Examples have been unearthed in Italy and in Germany, including one intact instrument made of clay which dates at least to 1450, as it was found buried beneath the foundation of a house built at that time.



The early history of the instrument is not well known, but the oldest known illustration of one in a reference work is in Musica Getutscht (1511), by Sebastian Virdung. A skeletal figure is seen holding one in a Danse Macabre illustration dated to 1485.

There is also mention of this instrument in The Complaynt of Scotlande as "ane gatehorn"(goat horn). Volume 2 of Praetorius's De Organographica, from the early 1600's, provides detailed construction plates and diagrams for the gemshorn. They were primarily a pastoral instrument and were not widely known after the mid-to-late 1500s. With resurgent interest in early music in the 19th and 20th centuries, they have received new attention. Horace Fitzpatrick developed a form of gemshorn which adopted the fingering method of recorders and produced them in consort families, which have proven very popular since the 1960's.

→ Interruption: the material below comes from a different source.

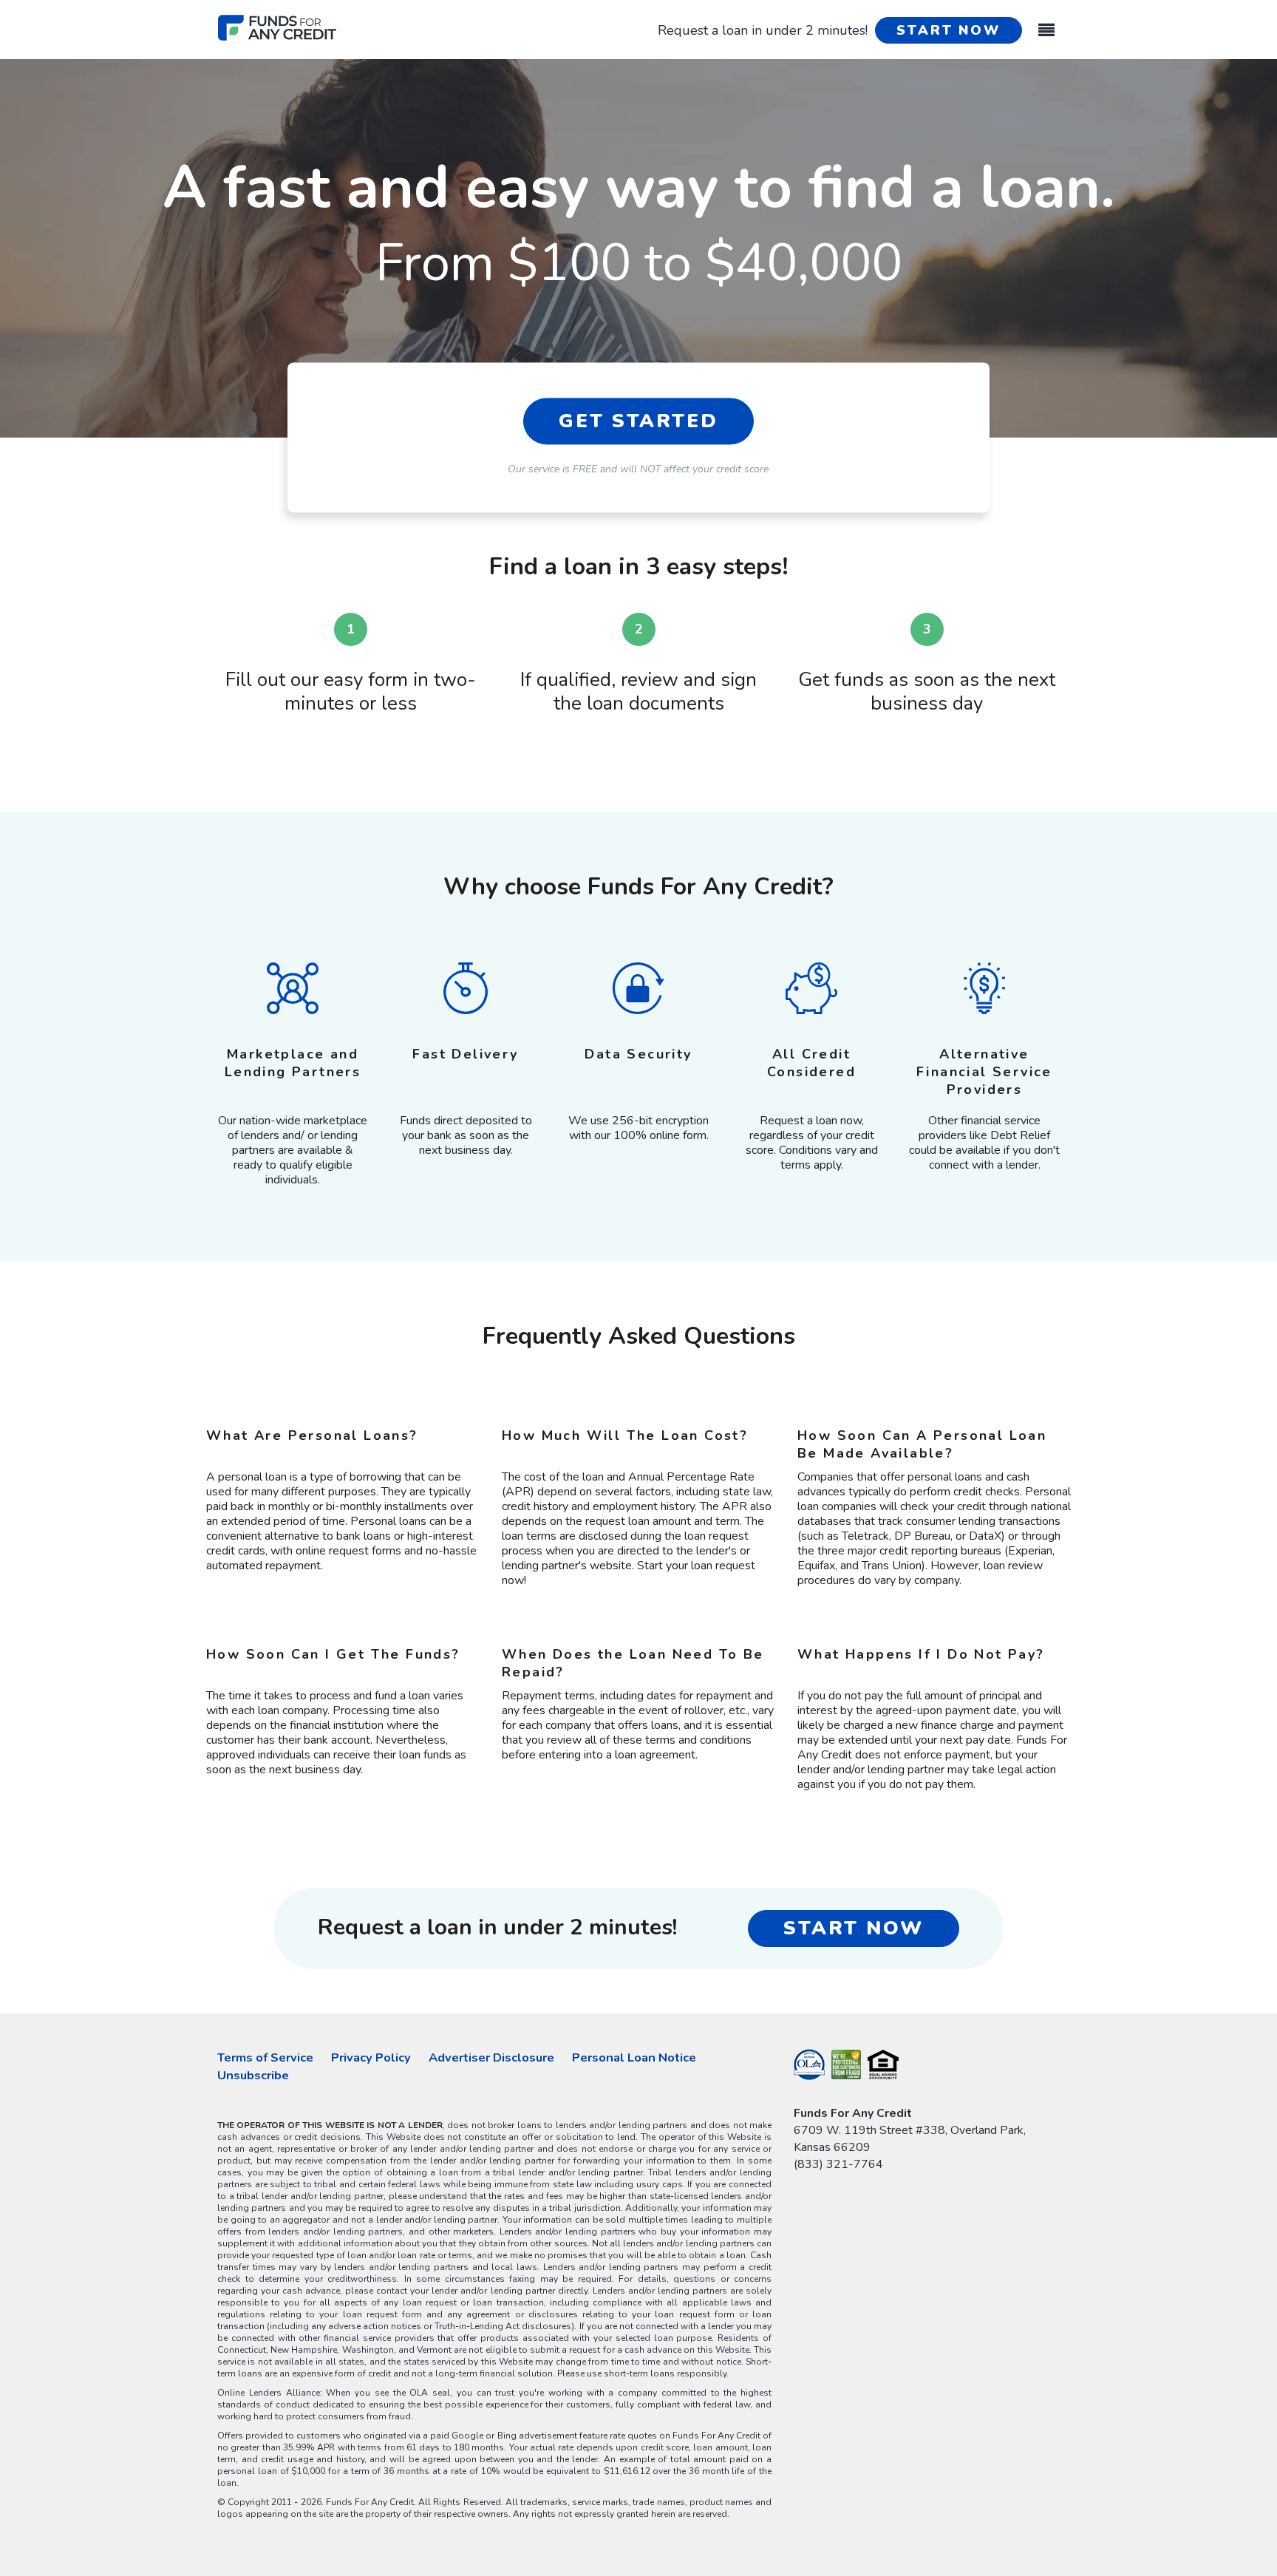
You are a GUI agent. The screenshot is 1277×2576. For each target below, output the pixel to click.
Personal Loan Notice (634, 2057)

Modern gemshorns are often made of the horns of domesticated cattle, because they are readily available, and their use prevents endangering wild species. The hollow horn has tone holes down the front, like a recorder or clarinet. The pointed end of the horn is left intact, and serves as the bottom of the instrument. A fipple plug, usually of wood, is fitted into the wide end of the instrument, with a recorder type voicing window on the front of the horn, for tone production.

On more advanced models, there is a "tuning ring." This is a metal band or ring, placed between the voicing window and the top tone hole. A hole is drilled through this ring and the horn beneath. When the ring is turned with the fingers the hole is partially blocked. This lowers the flute's keynote by up to about 1 major tone. Partial wax closure of the dorsal (rear) thumb hole will accomplish the same keynote tuning.

The sound of the gemshorn is like that of other flutes, but with an ocarina-like lack of harmonic overtones.

There is a gemshorn organ stop, modeled after this instrument. Its pipes are conical, with the wind going in at the wide end, as in the actual gemshorn.